11-Million-Year-Old "Ananguites" Reveal a Previously Unknown Massive Meteor Impact in Australia
Researchers led by Anna Musolino have identified a new type of impact glass—ananguites—in South Australia. Argon dating places these beads at about 11 million years, distinct from the much younger australites (~788,000 years) tied to the Australasian strewnfield. Ananguites show lower silica but higher iron, magnesium and calcium oxides, plus different physical properties. Despite evidence for a large impact, no crater has been found; burial, erosion or misidentification are possible explanations. The findings appear in Earth & Planetary Science Letters.

Ancient impact glass points to a lost meteor strike
Researchers led by geoscientist Anna Musolino (Aix-Marseille University) have identified a previously unrecognised type of impact glass in South Australia. These tiny, spherical glass beads—now named ananguites—carry a unique chemical fingerprint indicating they formed in a powerful meteorite impact about 11 million years ago.
The find is striking because, despite clear mineral evidence for a large collision, no matching crater has been located. The ananguites were identified after Musolino and colleagues re-examined decades-old chemical data from unusual australites first flagged by Dean Chapman and Leroy Scheiber in 1969, then screened a museum collection for matches.
How ananguites differ from australites
Compared with typical australites (the tektites tied to the much younger Australasian strewnfield, ~788,000 years old), ananguites show:
- Lower silicon dioxide (SiO2) content
- Higher oxides of iron, magnesium and calcium
- Greater density and higher magnetic susceptibility
- Distinct bubble textures and different trace-element ratios
Using this fingerprint, the team identified six matching specimens in the South Australian Museum and conducted argon dating on two samples. The results cluster around ~11 million years, confirming these beads are far older than the australites and therefore come from a separate impact event.
“These glasses are unique to Australia and have recorded an ancient impact event we did not even know about,” said Fred Jourdan, geochronologist and geochemist at Curtin University. “They are like little time capsules from our planet's violent past.”
Where is the crater?
Locating the source crater remains a major challenge.

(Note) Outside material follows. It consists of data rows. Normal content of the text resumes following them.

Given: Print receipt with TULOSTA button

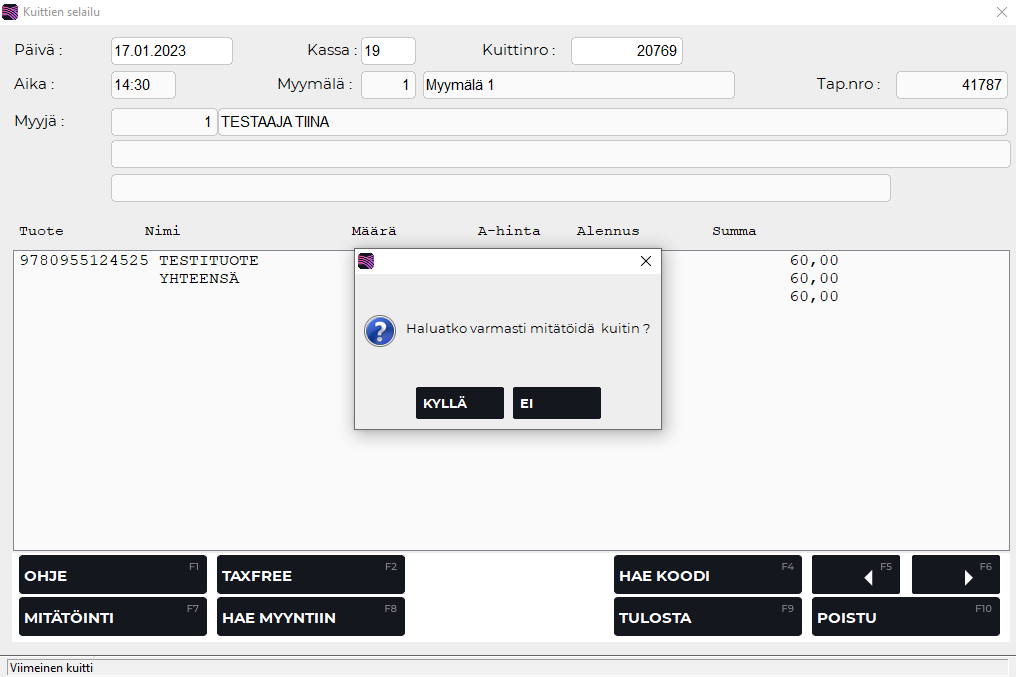Looking at the screenshot, I should click(707, 617).
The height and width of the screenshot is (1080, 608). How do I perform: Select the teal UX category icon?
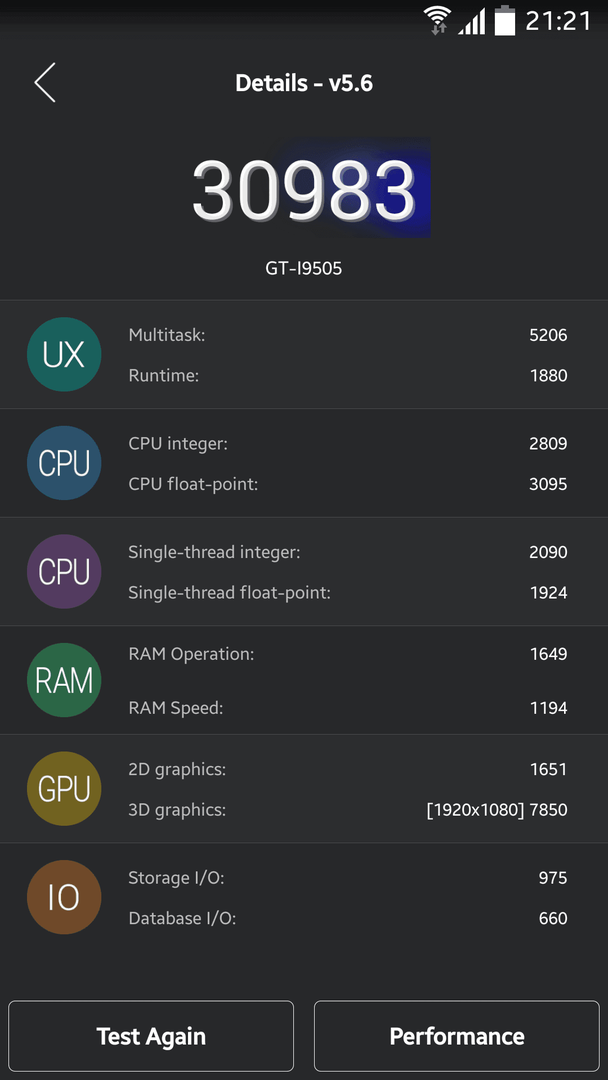pos(64,355)
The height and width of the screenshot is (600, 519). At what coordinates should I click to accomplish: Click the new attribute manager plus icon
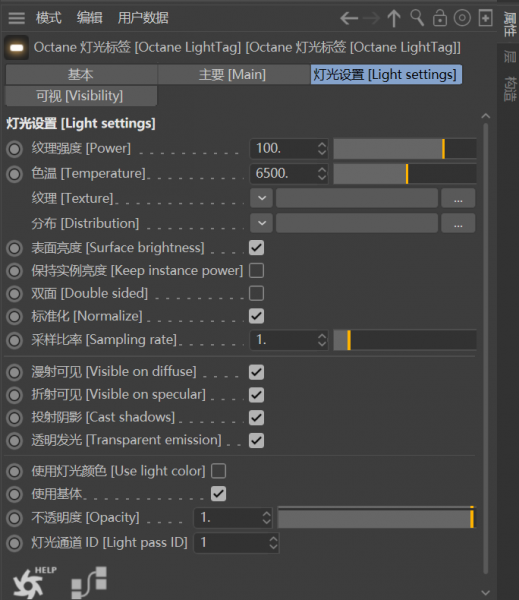click(485, 18)
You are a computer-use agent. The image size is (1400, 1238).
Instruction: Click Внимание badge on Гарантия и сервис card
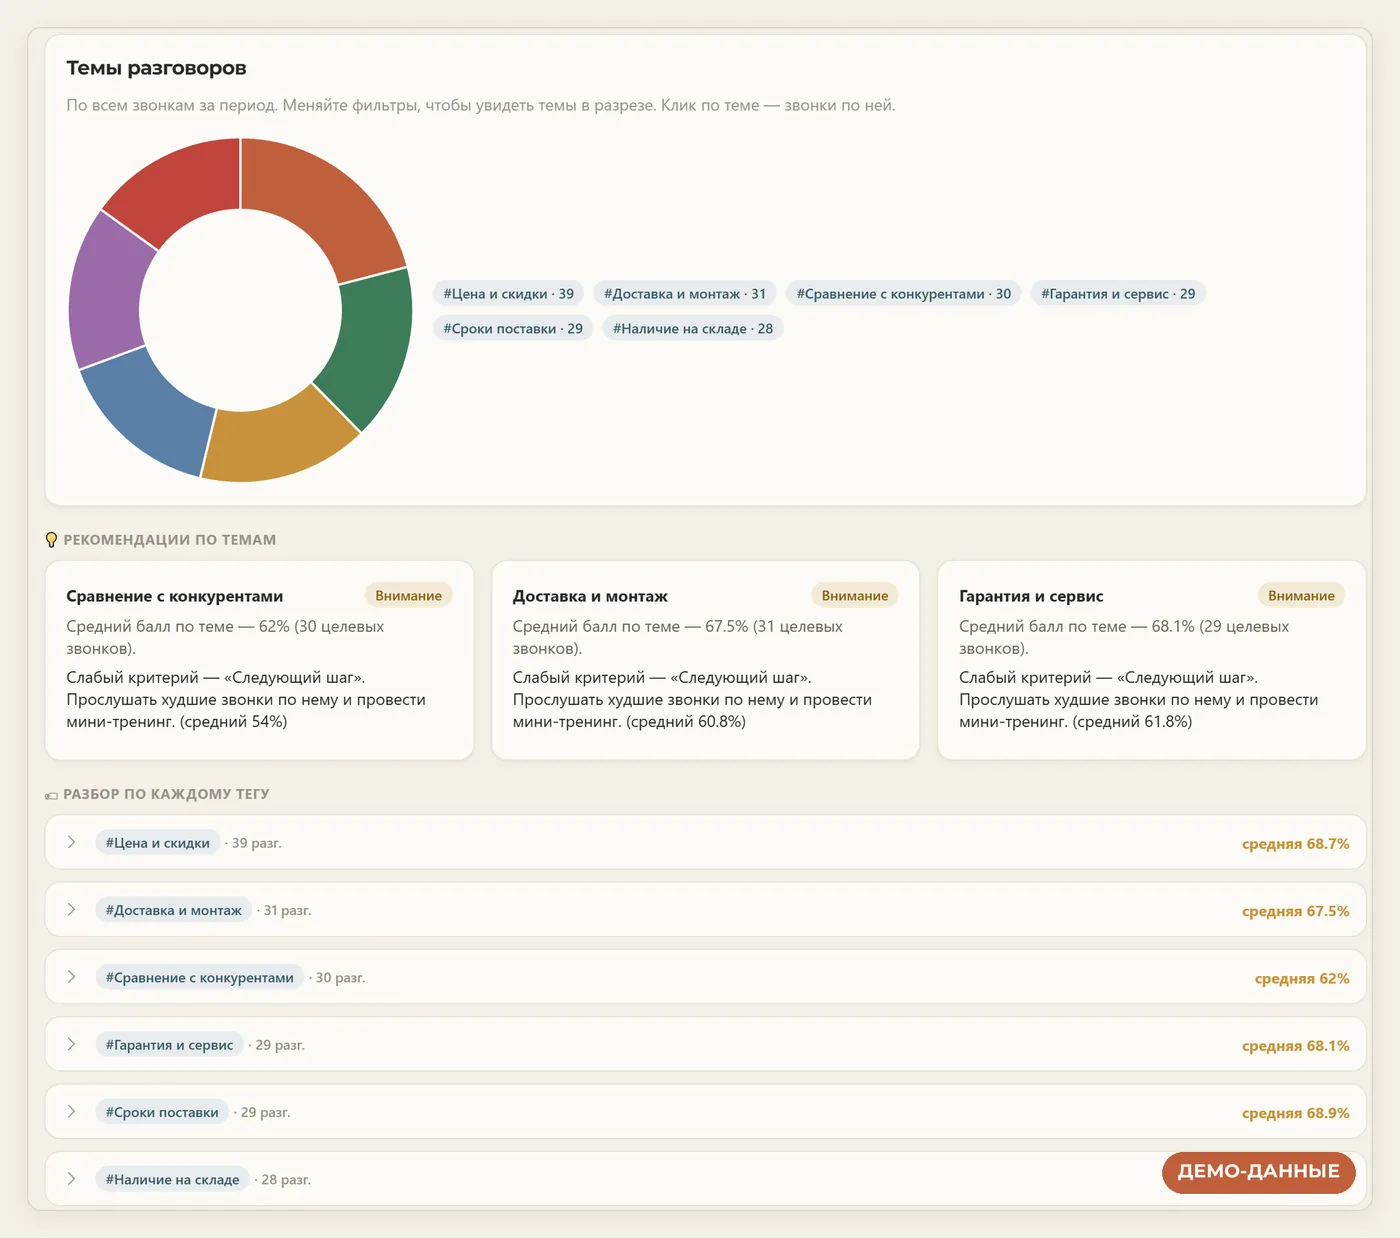(x=1301, y=596)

Possible explanations for its absence include:
- Intense weathering and erosion over millions of years
- Burial beneath sediments since the event
- Misidentification as volcanic features in rugged regions (for example, parts of Papua New Guinea)
The team also notes preliminary geochemical differences between western and eastern ananguites that, if confirmed with more samples, could help narrow down the impact location. However, it's also plausible the crater has been destroyed or buried during the last 11 million years.

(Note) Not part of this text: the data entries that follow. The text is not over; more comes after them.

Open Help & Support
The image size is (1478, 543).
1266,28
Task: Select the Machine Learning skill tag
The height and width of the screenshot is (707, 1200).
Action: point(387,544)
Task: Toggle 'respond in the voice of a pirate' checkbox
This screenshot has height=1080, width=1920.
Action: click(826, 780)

The study, led by Musolino and collaborators and published in Earth & Planetary Science Letters, highlights how small, durable pieces of impact debris can preserve dramatic episodes of Earth history that leave little other geological trace.
Why it matters: Discovering ananguites expands our record of meteorite impacts on Earth and underscores how museum collections and archival data can reveal major events long after they occurred. Finding the source crater would help constrain the impact’s size, location and environmental consequences.